▶ STUDY MATERIAL
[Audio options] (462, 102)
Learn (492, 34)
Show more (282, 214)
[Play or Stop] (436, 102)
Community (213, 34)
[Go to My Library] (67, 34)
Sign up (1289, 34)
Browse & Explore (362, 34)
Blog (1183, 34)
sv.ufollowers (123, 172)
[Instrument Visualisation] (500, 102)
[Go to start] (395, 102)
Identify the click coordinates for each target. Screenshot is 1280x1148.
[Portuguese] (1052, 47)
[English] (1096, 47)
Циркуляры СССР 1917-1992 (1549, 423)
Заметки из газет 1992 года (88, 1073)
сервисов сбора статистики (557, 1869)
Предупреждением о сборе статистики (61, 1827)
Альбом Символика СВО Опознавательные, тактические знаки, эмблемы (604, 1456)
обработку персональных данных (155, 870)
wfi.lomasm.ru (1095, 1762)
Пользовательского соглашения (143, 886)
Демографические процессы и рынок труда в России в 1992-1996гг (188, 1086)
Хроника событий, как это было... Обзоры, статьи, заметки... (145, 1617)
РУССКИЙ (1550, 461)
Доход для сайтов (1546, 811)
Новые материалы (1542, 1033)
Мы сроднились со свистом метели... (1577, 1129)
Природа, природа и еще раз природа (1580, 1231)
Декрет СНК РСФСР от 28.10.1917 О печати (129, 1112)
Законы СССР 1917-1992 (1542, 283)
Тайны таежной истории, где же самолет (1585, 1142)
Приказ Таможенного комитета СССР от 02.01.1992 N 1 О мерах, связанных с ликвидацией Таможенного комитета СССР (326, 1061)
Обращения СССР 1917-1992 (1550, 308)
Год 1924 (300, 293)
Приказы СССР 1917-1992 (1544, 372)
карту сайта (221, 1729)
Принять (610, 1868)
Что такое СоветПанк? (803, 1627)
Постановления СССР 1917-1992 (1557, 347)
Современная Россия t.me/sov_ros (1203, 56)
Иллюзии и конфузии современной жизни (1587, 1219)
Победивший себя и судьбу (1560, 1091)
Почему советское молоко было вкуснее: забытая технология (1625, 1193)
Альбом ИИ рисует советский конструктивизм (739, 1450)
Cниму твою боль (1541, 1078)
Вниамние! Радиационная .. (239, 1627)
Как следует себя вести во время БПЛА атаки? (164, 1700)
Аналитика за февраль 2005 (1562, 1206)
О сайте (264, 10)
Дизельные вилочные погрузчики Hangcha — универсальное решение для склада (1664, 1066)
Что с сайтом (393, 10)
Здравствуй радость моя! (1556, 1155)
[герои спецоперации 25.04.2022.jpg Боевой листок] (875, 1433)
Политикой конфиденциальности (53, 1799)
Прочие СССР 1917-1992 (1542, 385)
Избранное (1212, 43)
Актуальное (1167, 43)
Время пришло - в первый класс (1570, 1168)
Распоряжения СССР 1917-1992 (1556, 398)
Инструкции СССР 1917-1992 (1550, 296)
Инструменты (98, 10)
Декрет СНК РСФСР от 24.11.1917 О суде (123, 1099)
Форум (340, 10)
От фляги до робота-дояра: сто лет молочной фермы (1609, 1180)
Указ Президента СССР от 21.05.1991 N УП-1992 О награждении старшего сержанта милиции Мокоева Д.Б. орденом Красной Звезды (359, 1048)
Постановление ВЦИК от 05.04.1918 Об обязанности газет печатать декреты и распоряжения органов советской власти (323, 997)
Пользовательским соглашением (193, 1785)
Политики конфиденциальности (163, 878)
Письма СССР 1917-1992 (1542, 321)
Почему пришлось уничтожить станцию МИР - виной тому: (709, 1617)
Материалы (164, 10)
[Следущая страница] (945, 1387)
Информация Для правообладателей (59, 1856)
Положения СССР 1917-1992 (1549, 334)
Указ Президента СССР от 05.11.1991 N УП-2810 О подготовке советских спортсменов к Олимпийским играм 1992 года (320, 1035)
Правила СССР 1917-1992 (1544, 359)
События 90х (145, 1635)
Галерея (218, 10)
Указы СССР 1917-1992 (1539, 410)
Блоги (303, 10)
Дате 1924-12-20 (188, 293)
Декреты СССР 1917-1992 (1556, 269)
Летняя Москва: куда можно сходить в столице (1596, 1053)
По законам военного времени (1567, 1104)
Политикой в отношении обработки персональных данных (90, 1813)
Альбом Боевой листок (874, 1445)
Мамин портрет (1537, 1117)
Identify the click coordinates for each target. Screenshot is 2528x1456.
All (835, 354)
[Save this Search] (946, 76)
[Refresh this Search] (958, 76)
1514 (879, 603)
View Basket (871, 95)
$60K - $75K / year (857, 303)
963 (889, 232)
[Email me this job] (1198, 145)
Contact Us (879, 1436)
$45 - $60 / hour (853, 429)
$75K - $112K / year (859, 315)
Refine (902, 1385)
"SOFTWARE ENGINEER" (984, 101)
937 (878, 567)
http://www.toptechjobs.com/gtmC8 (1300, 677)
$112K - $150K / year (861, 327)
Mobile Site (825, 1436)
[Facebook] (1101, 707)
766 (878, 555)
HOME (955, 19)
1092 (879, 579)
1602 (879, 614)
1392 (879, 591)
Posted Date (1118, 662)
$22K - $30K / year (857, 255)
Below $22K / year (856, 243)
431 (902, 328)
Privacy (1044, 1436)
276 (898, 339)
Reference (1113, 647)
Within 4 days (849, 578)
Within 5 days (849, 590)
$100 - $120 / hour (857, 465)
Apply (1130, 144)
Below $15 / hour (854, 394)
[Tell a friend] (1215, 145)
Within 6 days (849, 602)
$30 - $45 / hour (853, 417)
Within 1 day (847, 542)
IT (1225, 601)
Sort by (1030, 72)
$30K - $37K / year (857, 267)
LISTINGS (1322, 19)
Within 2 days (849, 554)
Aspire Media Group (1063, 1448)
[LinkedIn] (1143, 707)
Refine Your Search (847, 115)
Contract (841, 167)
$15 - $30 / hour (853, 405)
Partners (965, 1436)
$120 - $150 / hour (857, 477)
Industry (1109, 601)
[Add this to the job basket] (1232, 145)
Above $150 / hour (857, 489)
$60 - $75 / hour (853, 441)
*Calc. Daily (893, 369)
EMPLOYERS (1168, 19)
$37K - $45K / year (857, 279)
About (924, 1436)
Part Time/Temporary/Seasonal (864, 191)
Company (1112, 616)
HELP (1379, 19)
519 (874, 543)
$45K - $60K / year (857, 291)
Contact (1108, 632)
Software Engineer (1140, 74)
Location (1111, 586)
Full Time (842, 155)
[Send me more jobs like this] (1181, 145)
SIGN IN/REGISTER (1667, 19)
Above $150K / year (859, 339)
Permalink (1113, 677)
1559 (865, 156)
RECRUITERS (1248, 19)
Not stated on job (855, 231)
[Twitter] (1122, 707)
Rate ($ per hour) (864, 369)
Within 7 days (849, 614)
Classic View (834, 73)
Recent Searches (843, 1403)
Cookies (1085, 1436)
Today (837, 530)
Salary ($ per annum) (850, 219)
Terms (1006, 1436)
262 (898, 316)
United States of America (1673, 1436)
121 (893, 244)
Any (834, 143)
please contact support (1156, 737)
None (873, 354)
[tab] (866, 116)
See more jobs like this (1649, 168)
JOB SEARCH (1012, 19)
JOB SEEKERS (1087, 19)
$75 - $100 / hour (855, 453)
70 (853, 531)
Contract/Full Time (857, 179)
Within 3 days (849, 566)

▶ EXERCISE INSTRUCTIONS
An exact copy of the lines above, from the one containing "hour (853, 429)" down to the one containing "1092 (879, 579)" and including both, is the whole answer; retype it and nothing else.

▶ RESPONSE TO THE TASK
$45 - $60 / hour (853, 429)
$75K - $112K / year (859, 315)
Refine (902, 1385)
"SOFTWARE ENGINEER" (984, 101)
937 (878, 567)
http://www.toptechjobs.com/gtmC8 (1300, 677)
$112K - $150K / year (861, 327)
Mobile Site (825, 1436)
[Facebook] (1101, 707)
766 (878, 555)
HOME (955, 19)
1092 (879, 579)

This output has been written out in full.